▶ _Work to complete_: Transcribe every one of the entries below word for word, keeping each line as it stands.

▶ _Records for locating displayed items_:

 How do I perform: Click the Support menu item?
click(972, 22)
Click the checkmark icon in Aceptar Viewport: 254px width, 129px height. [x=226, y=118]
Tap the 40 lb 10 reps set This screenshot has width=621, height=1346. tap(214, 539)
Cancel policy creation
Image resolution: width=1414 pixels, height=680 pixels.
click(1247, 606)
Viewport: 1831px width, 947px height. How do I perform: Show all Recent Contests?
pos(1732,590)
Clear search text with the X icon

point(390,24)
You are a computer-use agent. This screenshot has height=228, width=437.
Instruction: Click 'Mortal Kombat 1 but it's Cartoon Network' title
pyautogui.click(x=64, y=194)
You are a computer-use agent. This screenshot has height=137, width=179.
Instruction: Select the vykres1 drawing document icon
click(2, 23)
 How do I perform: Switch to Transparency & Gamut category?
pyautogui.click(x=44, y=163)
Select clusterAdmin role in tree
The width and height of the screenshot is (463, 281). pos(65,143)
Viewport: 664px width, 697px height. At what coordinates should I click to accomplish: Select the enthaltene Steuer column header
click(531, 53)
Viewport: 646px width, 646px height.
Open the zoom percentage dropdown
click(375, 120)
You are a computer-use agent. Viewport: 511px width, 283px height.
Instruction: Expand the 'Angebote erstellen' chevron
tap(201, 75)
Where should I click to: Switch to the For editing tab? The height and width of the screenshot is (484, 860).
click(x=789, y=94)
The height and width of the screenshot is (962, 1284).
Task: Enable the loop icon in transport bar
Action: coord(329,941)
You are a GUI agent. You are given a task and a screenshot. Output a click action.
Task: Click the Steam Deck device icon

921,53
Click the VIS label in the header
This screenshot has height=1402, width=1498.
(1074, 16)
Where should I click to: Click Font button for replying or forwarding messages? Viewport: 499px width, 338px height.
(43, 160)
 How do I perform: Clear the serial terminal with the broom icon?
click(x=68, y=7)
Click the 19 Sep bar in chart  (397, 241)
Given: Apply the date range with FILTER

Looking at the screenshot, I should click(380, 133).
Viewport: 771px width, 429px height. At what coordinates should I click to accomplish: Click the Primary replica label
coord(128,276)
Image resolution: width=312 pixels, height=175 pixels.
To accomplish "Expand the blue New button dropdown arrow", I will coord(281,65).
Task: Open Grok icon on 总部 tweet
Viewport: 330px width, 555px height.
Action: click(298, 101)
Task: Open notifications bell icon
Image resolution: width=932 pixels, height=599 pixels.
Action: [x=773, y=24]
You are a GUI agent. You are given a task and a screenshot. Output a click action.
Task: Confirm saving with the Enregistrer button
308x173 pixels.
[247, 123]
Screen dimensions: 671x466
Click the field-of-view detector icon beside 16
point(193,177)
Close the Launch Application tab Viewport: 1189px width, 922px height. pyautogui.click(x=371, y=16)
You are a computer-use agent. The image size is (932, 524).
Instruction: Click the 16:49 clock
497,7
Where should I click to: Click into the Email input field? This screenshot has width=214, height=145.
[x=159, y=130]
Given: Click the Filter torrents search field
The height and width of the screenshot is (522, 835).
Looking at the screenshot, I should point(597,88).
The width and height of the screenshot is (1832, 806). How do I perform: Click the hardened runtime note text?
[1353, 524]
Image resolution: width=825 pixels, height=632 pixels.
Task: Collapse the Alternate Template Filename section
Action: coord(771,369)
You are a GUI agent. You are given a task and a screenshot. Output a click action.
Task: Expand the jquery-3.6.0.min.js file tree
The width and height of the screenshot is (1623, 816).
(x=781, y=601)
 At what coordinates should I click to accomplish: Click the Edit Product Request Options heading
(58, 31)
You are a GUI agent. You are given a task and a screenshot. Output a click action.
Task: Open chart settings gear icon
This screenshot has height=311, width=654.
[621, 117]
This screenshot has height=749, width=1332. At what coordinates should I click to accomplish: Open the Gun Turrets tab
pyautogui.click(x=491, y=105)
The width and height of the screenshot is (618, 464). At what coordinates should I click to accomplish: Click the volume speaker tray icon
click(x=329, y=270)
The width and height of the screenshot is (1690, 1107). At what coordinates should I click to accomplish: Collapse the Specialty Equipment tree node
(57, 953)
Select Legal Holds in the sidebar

▶ _Exercise solution_:
 How do I perform: Click the Support menu item?
click(972, 22)
Click the checkmark icon in Aceptar Viewport: 254px width, 129px height. [x=226, y=118]
Tap the 40 lb 10 reps set This screenshot has width=621, height=1346. tap(214, 539)
Cancel policy creation
Image resolution: width=1414 pixels, height=680 pixels.
click(1247, 606)
Viewport: 1831px width, 947px height. How do I perform: Show all Recent Contests?
pos(1732,590)
Clear search text with the X icon

point(390,24)
You are a computer-use agent. This screenshot has height=228, width=437.
Instruction: Click 'Mortal Kombat 1 but it's Cartoon Network' title
pyautogui.click(x=64, y=194)
You are a computer-use agent. This screenshot has height=137, width=179.
Instruction: Select the vykres1 drawing document icon
click(2, 23)
 How do I perform: Switch to Transparency & Gamut category?
pyautogui.click(x=44, y=163)
Select clusterAdmin role in tree
The width and height of the screenshot is (463, 281). pos(65,143)
Viewport: 664px width, 697px height. At what coordinates should I click to accomplish: Select the enthaltene Steuer column header
click(531, 53)
Viewport: 646px width, 646px height.
Open the zoom percentage dropdown
click(375, 120)
You are a computer-use agent. Viewport: 511px width, 283px height.
Instruction: Expand the 'Angebote erstellen' chevron
tap(201, 75)
Where should I click to: Switch to the For editing tab? The height and width of the screenshot is (484, 860).
click(x=789, y=94)
The height and width of the screenshot is (962, 1284).
Task: Enable the loop icon in transport bar
Action: coord(329,941)
You are a GUI agent. You are given a task and a screenshot. Output a click action.
Task: Click the Steam Deck device icon

921,53
Click the VIS label in the header
This screenshot has height=1402, width=1498.
(1074, 16)
Where should I click to: Click Font button for replying or forwarding messages? Viewport: 499px width, 338px height.
(43, 160)
 How do I perform: Clear the serial terminal with the broom icon?
click(x=68, y=7)
Click the 19 Sep bar in chart  (397, 241)
Given: Apply the date range with FILTER

Looking at the screenshot, I should click(380, 133).
Viewport: 771px width, 429px height. At what coordinates should I click to accomplish: Click the Primary replica label
coord(128,276)
Image resolution: width=312 pixels, height=175 pixels.
To accomplish "Expand the blue New button dropdown arrow", I will coord(281,65).
Task: Open Grok icon on 总部 tweet
Viewport: 330px width, 555px height.
Action: click(298, 101)
Task: Open notifications bell icon
Image resolution: width=932 pixels, height=599 pixels.
Action: [x=773, y=24]
You are a GUI agent. You are given a task and a screenshot. Output a click action.
Task: Confirm saving with the Enregistrer button
308x173 pixels.
[247, 123]
Screen dimensions: 671x466
Click the field-of-view detector icon beside 16
point(193,177)
Close the Launch Application tab Viewport: 1189px width, 922px height. pyautogui.click(x=371, y=16)
You are a computer-use agent. The image size is (932, 524).
Instruction: Click the 16:49 clock
497,7
Where should I click to: Click into the Email input field? This screenshot has width=214, height=145.
[x=159, y=130]
Given: Click the Filter torrents search field
The height and width of the screenshot is (522, 835).
Looking at the screenshot, I should point(597,88).
The width and height of the screenshot is (1832, 806). How do I perform: Click the hardened runtime note text?
[1353, 524]
Image resolution: width=825 pixels, height=632 pixels.
Task: Collapse the Alternate Template Filename section
Action: coord(771,369)
You are a GUI agent. You are given a task and a screenshot. Output a click action.
Task: Expand the jquery-3.6.0.min.js file tree
The width and height of the screenshot is (1623, 816).
(x=781, y=601)
 At what coordinates should I click to accomplish: Click the Edit Product Request Options heading
(58, 31)
You are a GUI agent. You are given a task and a screenshot. Output a click action.
Task: Open chart settings gear icon
This screenshot has height=311, width=654.
[621, 117]
This screenshot has height=749, width=1332. At what coordinates should I click to accomplish: Open the Gun Turrets tab
pyautogui.click(x=491, y=105)
The width and height of the screenshot is (618, 464). At what coordinates should I click to accomplish: Click the volume speaker tray icon
click(x=329, y=270)
The width and height of the screenshot is (1690, 1107). At what coordinates should I click to accomplish: Collapse the Specialty Equipment tree node
(57, 953)
Select Legal Holds in the sidebar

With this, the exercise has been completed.